Honeywell building management and Vertiv’s digital infrastructure could enable better energy use. Vertiv has joined up with Honeywell to develop an integrated micro-grid power management system which could make data centers more efficient and reliable while decreasing their emissions.

The partnership will combine Honeywell’s building-level systems with digital infrastructure equipment from Vertiv including DCIM, UPS and power distribution systems. The micro-grid power manager, due to be delivered this year, is the first product from a joint effort which plans to bridge the gap between siloed areas of data inside facilities, so operators can reduce costs, optimize their power usage, and cut emissions by making better use of local renewable resources.
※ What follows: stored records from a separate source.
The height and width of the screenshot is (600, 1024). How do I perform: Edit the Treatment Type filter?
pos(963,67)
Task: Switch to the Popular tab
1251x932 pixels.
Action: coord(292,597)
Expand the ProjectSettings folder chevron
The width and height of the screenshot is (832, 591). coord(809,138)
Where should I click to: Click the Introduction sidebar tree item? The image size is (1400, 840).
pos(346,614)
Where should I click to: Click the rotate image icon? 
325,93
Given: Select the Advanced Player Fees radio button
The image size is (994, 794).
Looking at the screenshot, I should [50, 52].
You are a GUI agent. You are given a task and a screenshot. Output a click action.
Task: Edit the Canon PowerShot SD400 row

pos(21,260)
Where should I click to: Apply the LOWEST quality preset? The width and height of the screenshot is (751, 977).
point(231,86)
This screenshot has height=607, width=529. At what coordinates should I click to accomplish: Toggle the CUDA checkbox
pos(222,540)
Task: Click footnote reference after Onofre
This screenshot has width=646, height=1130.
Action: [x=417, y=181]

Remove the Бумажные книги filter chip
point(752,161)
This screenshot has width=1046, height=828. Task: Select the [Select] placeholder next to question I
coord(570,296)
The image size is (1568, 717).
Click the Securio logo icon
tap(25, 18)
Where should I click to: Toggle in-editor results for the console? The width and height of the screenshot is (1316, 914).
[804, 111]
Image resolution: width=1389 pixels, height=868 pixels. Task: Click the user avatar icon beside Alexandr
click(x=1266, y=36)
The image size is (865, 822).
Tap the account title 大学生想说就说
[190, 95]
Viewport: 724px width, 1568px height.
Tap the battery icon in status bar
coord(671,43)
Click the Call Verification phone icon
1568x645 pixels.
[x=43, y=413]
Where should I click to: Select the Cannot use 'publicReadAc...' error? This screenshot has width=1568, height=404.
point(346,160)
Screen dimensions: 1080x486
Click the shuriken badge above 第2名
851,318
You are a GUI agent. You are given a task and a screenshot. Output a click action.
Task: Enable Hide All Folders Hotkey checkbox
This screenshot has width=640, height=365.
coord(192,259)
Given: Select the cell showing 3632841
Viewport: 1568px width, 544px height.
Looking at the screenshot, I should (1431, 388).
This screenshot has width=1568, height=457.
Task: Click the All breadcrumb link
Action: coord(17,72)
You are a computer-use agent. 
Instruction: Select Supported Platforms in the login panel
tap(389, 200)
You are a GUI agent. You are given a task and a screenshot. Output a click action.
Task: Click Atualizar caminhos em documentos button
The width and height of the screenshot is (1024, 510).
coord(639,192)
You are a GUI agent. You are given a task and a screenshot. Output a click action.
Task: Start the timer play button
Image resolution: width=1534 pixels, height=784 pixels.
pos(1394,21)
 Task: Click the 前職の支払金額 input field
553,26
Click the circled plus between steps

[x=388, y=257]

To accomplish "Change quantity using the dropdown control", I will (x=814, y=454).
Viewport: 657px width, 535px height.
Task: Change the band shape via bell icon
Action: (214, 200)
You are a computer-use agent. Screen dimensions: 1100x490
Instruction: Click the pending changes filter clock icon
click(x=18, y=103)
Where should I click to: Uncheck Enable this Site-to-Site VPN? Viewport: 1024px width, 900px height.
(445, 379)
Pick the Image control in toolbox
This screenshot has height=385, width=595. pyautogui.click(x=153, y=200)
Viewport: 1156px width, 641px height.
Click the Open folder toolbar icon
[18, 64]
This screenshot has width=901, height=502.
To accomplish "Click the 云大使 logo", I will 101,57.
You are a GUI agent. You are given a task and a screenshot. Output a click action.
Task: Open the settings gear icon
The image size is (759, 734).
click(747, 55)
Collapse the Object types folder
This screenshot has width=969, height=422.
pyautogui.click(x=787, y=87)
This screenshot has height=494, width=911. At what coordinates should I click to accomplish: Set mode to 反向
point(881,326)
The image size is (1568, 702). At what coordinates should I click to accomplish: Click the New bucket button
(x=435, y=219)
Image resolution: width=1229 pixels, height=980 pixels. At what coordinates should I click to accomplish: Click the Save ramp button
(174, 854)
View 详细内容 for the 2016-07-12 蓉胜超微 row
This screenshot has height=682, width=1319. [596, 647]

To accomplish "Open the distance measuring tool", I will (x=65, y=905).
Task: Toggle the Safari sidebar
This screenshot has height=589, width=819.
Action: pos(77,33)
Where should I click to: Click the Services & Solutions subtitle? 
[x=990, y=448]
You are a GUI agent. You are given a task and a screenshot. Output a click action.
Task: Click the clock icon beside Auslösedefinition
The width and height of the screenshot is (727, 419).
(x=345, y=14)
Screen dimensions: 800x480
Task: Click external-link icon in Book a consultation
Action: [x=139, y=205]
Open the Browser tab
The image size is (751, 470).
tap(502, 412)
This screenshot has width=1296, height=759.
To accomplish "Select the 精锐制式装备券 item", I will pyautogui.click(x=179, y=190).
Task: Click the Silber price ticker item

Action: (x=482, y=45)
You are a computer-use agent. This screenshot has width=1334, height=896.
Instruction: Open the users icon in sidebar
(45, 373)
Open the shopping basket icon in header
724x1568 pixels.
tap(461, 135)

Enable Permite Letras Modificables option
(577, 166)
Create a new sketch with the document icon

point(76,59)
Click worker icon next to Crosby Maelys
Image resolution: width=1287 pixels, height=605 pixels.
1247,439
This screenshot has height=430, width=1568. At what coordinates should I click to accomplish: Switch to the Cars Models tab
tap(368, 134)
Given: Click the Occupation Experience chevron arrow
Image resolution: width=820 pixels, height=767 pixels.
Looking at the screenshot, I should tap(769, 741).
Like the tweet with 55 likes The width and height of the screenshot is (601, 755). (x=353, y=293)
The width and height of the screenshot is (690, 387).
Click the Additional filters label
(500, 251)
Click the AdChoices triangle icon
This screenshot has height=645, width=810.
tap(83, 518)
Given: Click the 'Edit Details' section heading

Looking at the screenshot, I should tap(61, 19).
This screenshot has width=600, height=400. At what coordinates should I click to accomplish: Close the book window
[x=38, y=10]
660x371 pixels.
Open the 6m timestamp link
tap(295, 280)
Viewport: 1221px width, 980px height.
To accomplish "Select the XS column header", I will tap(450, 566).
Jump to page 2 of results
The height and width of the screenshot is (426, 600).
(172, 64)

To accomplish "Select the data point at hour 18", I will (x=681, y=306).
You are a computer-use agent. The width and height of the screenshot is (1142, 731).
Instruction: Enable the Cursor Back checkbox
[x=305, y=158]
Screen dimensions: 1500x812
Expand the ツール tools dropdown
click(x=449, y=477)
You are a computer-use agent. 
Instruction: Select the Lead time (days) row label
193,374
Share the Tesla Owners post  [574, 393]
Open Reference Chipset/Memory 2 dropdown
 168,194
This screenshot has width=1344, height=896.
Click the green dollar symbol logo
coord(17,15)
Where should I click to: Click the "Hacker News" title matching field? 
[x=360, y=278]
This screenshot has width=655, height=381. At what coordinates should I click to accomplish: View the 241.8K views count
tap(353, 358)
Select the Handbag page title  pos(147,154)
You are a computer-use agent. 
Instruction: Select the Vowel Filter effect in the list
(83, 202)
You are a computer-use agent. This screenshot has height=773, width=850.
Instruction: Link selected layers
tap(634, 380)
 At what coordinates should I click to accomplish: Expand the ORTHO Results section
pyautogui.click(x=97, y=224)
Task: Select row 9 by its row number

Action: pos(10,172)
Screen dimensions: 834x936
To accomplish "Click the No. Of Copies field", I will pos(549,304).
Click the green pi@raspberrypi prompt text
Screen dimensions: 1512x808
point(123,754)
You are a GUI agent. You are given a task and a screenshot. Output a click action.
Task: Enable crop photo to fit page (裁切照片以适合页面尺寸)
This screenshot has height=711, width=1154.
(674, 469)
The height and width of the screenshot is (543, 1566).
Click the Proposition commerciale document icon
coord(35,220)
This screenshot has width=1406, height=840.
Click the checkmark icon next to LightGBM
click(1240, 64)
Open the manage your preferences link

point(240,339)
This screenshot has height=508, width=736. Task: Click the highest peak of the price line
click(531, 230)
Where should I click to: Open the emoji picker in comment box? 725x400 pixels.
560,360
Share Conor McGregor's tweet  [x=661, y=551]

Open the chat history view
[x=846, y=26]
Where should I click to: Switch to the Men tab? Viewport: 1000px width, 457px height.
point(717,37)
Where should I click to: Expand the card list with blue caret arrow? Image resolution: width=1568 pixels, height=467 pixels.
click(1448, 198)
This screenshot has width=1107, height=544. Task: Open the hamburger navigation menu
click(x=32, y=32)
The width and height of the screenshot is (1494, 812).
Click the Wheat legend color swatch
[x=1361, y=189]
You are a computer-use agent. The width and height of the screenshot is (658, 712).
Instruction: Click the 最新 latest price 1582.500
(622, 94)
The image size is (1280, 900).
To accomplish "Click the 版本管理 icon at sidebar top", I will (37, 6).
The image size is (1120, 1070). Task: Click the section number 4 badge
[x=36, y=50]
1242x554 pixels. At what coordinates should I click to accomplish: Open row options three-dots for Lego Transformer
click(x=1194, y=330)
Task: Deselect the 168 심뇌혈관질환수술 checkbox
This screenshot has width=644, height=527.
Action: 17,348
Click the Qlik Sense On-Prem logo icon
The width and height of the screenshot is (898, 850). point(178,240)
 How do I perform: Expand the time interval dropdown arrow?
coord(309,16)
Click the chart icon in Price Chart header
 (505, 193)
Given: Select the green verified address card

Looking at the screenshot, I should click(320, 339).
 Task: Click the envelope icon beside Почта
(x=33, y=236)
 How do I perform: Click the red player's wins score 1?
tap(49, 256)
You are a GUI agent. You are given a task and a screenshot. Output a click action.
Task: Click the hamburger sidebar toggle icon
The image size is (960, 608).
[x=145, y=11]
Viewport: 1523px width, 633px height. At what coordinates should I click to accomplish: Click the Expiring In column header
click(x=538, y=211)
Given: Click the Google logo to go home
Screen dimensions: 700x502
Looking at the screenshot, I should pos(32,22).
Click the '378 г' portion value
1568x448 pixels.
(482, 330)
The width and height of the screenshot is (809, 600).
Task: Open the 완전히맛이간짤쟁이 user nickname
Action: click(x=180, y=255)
Data center optimisation involves making links between diverse kinds of equipment which includes data center-specific mechanical and electrical (M & E) equipment which Vertiv provides, and building-level systems, provided by Honeywell’s BMS. The joint effort plans to make the total operations and infrastructure visible and allow intelligent selection and use of energy resources.

The joint project will work with Vertiv’s data center infrastructure management (DCIM) products, along with its data center power and cooling products and modular data centers. These will be integrated with Honeywell’s BMS, as well as the company’s safety and security products, which include smoke detection.

The resulting tools will be aimed at all parts of the data center sector, including hyperscale, large enterprise, co-location and edge data centers, allowing them to integrate hitherto-separate silos of data. The aim is allow operators to optimize their operations, reduce energy use and costs, and improve data center performance and sustainability.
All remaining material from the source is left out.